It may be noted here that the Act came into force on 25/4/1998 and the Maharashtra Electricity Regulatory Commission was formed on 5/8/1999. Therefore, it is not possible to accept the contention of Shri Nariman that the State Government had the authority or jurisdiction on 2/23/2000 to determine or quantify the charges which BSES had to pay to TPC under the terms of the licence granted to the former as this was subsequent to the formation of the Maharashtra Electricity Regulatory Commission.
19. Shri Nariman has submitted that TPC gave a notice on 3091998 of their intention to enhance the charges of standby facility provided to BSES from Rs 3.5 crores to Rs 15.125 crores per month and this notice having been given under the Sixth Schedule (para I, third proviso) of the Electricity (Supply) Act, 1948, the enhanced charges became effective and operative after the expiry of 60 days of notice i.e. with effect from 1/2/1998.

•••••

Problem description =>
Reproduce the passage on the standby charges dispute from "It may be noted" to "Electricity Regulatory Commission.". The rows that follow have no connection to the passage on the standby charges dispute.

Extracted information =>
•••••

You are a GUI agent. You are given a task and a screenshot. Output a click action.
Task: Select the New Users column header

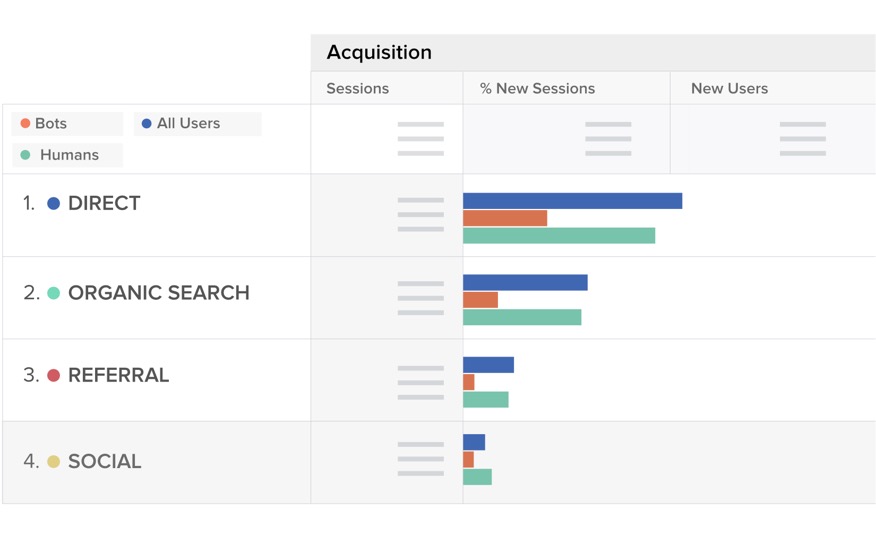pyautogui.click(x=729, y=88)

•••••

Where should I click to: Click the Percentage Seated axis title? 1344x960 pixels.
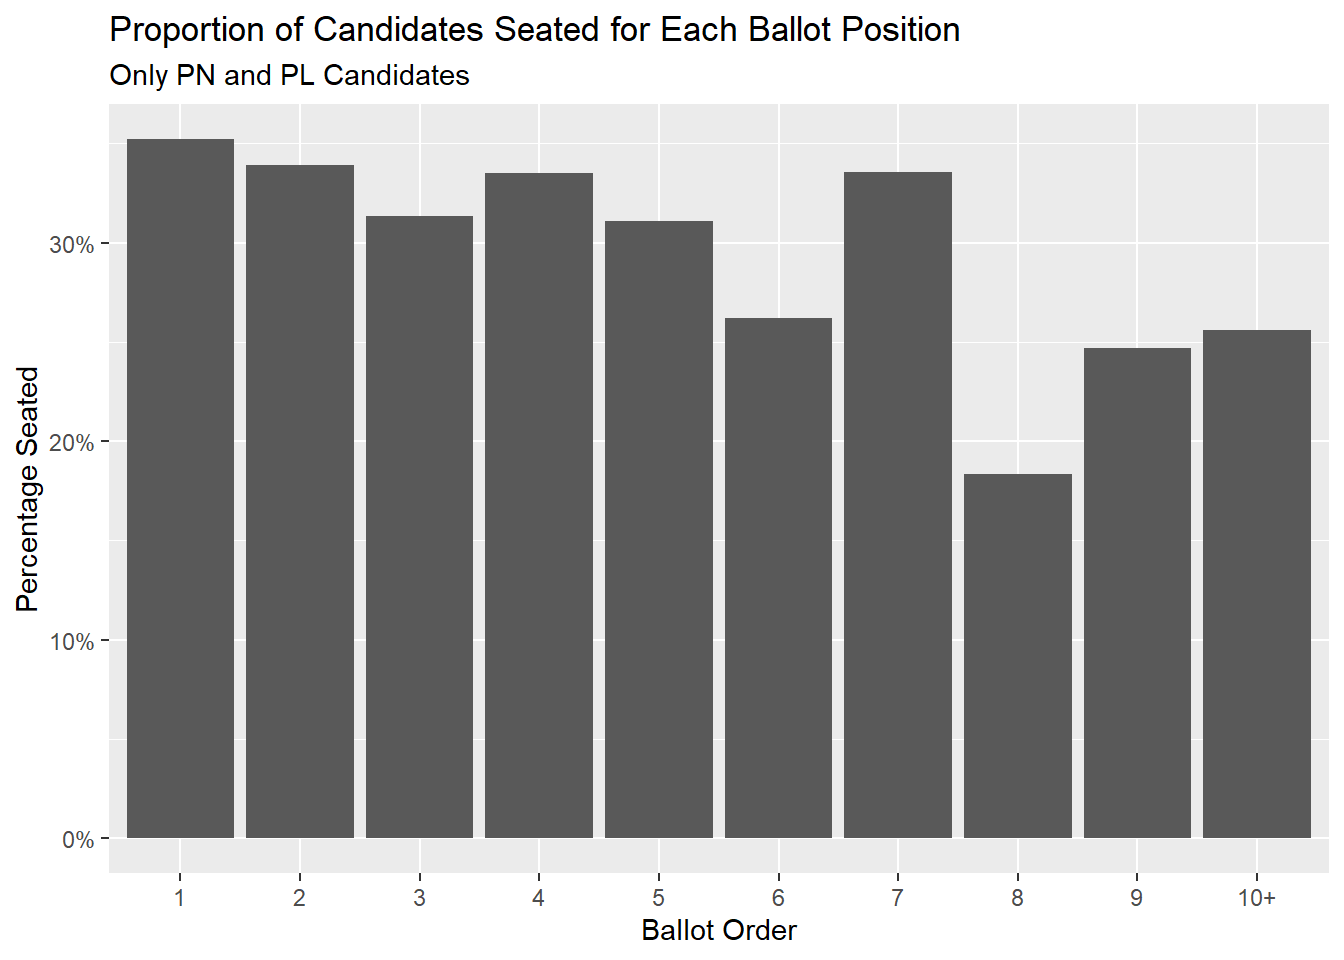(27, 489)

•••••

Response =>
It may be noted here that the Act came into force on 25/4/1998 and the Maharashtra Electricity Regulatory Commission was formed on 5/8/1999. Therefore, it is not possible to accept the contention of Shri Nariman that the State Government had the authority or jurisdiction on 2/23/2000 to determine or quantify the charges which BSES had to pay to TPC under the terms of the licence granted to the former as this was subsequent to the formation of the Maharashtra Electricity Regulatory Commission.